1. ¹Medical Department, Brookhaven National Laboratory, Upton, NY, USA
2. ²Psychiatry Department, Mt. Sinai School of Medicine, New York, NY, USA
3. ³AJA PharmaServices, Tarpon Springs, FL, USA
4. ⁴Biologistic Services, Boulder, Colorado, CO, USA
5. ⁵Department of Applied Mathematics and Statistics, SUNY at Stony Brook, Stony Brook, NY, USA
6. ⁶CeNeRx BioPharma, North Carolina, NC, USA
7. ⁷National Institute of Alcohol Abuse and Alcoholism, Bethesda, Maryland, USA

Correspondence: Dr JS Fowler, Medical Department, Brookhaven National Laboratory, Upton, NY 11973, USA. Tel: 631 344 4365, Fax: 631 344 5815; E-mail: fowler@bnl.gov

Received 23 June 2009; Revised 1 September 2009; Accepted 8 September 2009; Published online 4 November 2009.

Abstract

Reversible inhibitors of monoamine oxidase-A (RIMA) inhibit the breakdown of three major neurotransmitters, serotonin, norepinephrine and dopamine, offering a multi-neurotransmitter strategy for the treatment of depression. CX157 (3-fluoro-7-(2,2,2-trifluoroethoxy)phenoxathiin-10,10-dioxide) is a RIMA, which is currently in development for the treatment of major depressive disorder. We examined the degree and reversibility of the inhibition of brain monoamine oxidase-A (MAO-A) and plasma CX157 levels at different times after oral dosing to establish a dosing paradigm for future clinical efficacy studies, and to determine whether plasma CX157 levels reflect the degree of brain MAO-A inhibition. Brain MAO-A levels were measured with positron emission tomography (PET) imaging and [¹¹C]clorgyline in 15 normal men after oral dosing of CX157 (20–80 mg). PET imaging was conducted after single and repeated doses of CX157 over a 24-h time course. We found that 60 and 80 mg doses of CX157 produced a robust dose-related inhibition (47–72%) of [¹¹C]clorgyline binding to brain MAO-A at 2 h after administration and that brain MAO-A recovered completely by 24 h post drug.
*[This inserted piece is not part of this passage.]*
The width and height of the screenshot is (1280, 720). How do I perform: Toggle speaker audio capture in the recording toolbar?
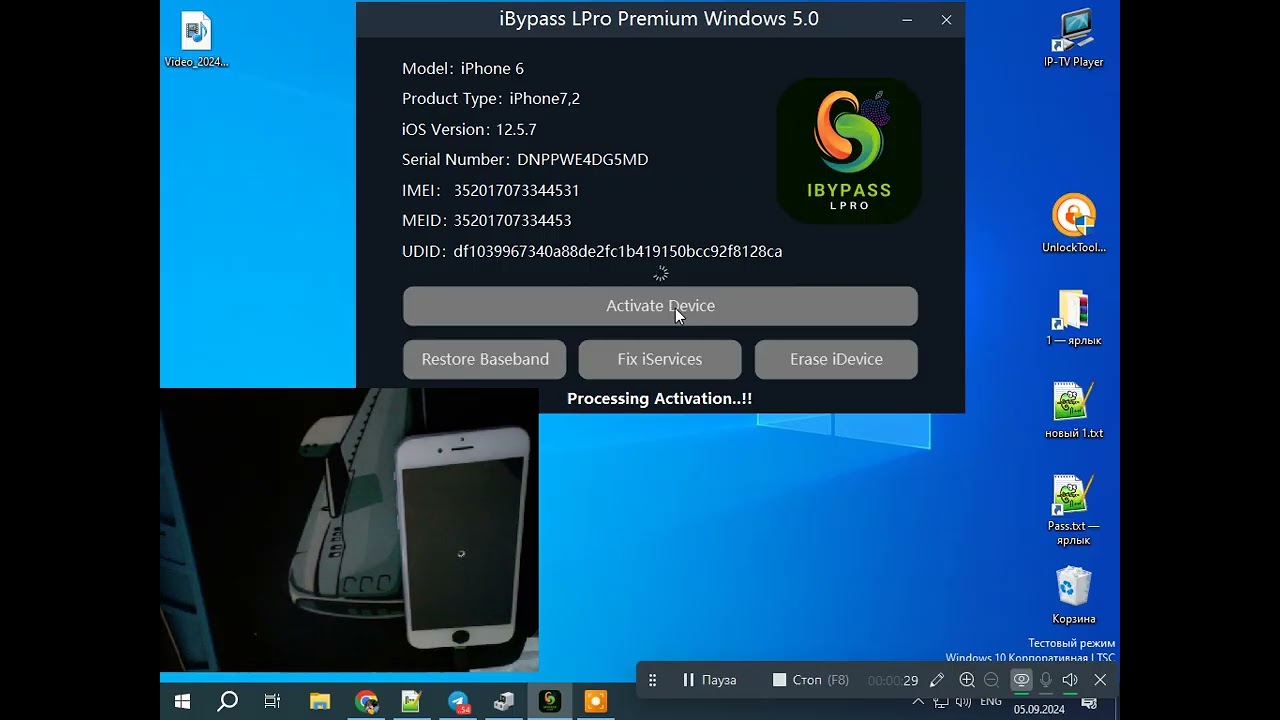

Plasma CX157 concentration was highly correlated with the inhibition of brain MAO-A (EC₅₀: 19.3 ng/ml). Thus, CX157 is the first agent in the RIMA class with documented reversible inhibition of human brain MAO-A, supporting its classification as a RIMA, and the first RIMA with observed plasma levels that can serve as a biomarker for the degree of brain MAO-A inhibition. These data were used to establish the dosing regimen for a current clinical efficacy trial with CX157.